Action item —
Go through the lines below and retype each one exactly.

Pixel coordinate grounding data —
# # #

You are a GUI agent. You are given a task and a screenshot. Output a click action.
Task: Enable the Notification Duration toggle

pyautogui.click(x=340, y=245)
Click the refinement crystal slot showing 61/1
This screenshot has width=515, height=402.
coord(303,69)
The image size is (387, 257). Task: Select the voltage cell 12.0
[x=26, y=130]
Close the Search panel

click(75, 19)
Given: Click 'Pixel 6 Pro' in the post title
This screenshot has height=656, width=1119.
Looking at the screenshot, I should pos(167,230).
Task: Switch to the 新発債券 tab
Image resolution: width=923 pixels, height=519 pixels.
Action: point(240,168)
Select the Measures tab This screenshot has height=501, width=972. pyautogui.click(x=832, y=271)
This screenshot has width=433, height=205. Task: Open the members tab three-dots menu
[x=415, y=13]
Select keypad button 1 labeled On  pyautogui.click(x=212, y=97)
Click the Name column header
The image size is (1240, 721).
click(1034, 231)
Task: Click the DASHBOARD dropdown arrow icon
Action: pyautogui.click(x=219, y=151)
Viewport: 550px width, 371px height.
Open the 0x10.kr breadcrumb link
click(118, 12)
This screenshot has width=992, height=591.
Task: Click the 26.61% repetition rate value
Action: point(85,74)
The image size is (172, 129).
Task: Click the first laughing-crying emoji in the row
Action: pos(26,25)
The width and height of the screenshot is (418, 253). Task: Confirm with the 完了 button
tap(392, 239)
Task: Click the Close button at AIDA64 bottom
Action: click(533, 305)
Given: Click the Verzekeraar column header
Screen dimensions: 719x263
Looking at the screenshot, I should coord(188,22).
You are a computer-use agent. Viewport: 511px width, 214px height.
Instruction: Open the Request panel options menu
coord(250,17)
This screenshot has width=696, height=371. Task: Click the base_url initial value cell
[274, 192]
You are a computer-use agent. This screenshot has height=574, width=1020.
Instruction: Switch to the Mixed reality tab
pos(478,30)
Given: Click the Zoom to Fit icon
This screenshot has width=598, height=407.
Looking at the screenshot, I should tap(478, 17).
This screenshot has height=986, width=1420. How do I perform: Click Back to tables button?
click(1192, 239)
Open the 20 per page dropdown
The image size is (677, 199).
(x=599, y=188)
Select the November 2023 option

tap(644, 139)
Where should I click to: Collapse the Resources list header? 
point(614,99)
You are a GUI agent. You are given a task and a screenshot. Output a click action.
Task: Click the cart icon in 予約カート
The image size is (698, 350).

# # #

Output for this task —
You are a GUI agent. You are given a task and a screenshot. Output a click action.
Task: Enable the Notification Duration toggle

pyautogui.click(x=340, y=245)
Click the refinement crystal slot showing 61/1
This screenshot has width=515, height=402.
coord(303,69)
The image size is (387, 257). Task: Select the voltage cell 12.0
[x=26, y=130]
Close the Search panel

click(75, 19)
Given: Click 'Pixel 6 Pro' in the post title
This screenshot has height=656, width=1119.
Looking at the screenshot, I should pos(167,230).
Task: Switch to the 新発債券 tab
Image resolution: width=923 pixels, height=519 pixels.
Action: point(240,168)
Select the Measures tab This screenshot has height=501, width=972. pyautogui.click(x=832, y=271)
This screenshot has width=433, height=205. Task: Open the members tab three-dots menu
[x=415, y=13]
Select keypad button 1 labeled On  pyautogui.click(x=212, y=97)
Click the Name column header
The image size is (1240, 721).
click(1034, 231)
Task: Click the DASHBOARD dropdown arrow icon
Action: pyautogui.click(x=219, y=151)
Viewport: 550px width, 371px height.
Open the 0x10.kr breadcrumb link
click(118, 12)
This screenshot has width=992, height=591.
Task: Click the 26.61% repetition rate value
Action: point(85,74)
The image size is (172, 129).
Task: Click the first laughing-crying emoji in the row
Action: pos(26,25)
The width and height of the screenshot is (418, 253). Task: Confirm with the 完了 button
tap(392, 239)
Task: Click the Close button at AIDA64 bottom
Action: click(533, 305)
Given: Click the Verzekeraar column header
Screen dimensions: 719x263
Looking at the screenshot, I should coord(188,22).
You are a computer-use agent. Viewport: 511px width, 214px height.
Instruction: Open the Request panel options menu
coord(250,17)
This screenshot has width=696, height=371. Task: Click the base_url initial value cell
[274, 192]
You are a computer-use agent. This screenshot has height=574, width=1020.
Instruction: Switch to the Mixed reality tab
pos(478,30)
Given: Click the Zoom to Fit icon
This screenshot has width=598, height=407.
Looking at the screenshot, I should tap(478, 17).
This screenshot has height=986, width=1420. How do I perform: Click Back to tables button?
click(1192, 239)
Open the 20 per page dropdown
The image size is (677, 199).
(x=599, y=188)
Select the November 2023 option

tap(644, 139)
Where should I click to: Collapse the Resources list header? 
point(614,99)
You are a GUI agent. You are given a task and a screenshot. Output a click action.
Task: Click the cart icon in 予約カート
The image size is (698, 350).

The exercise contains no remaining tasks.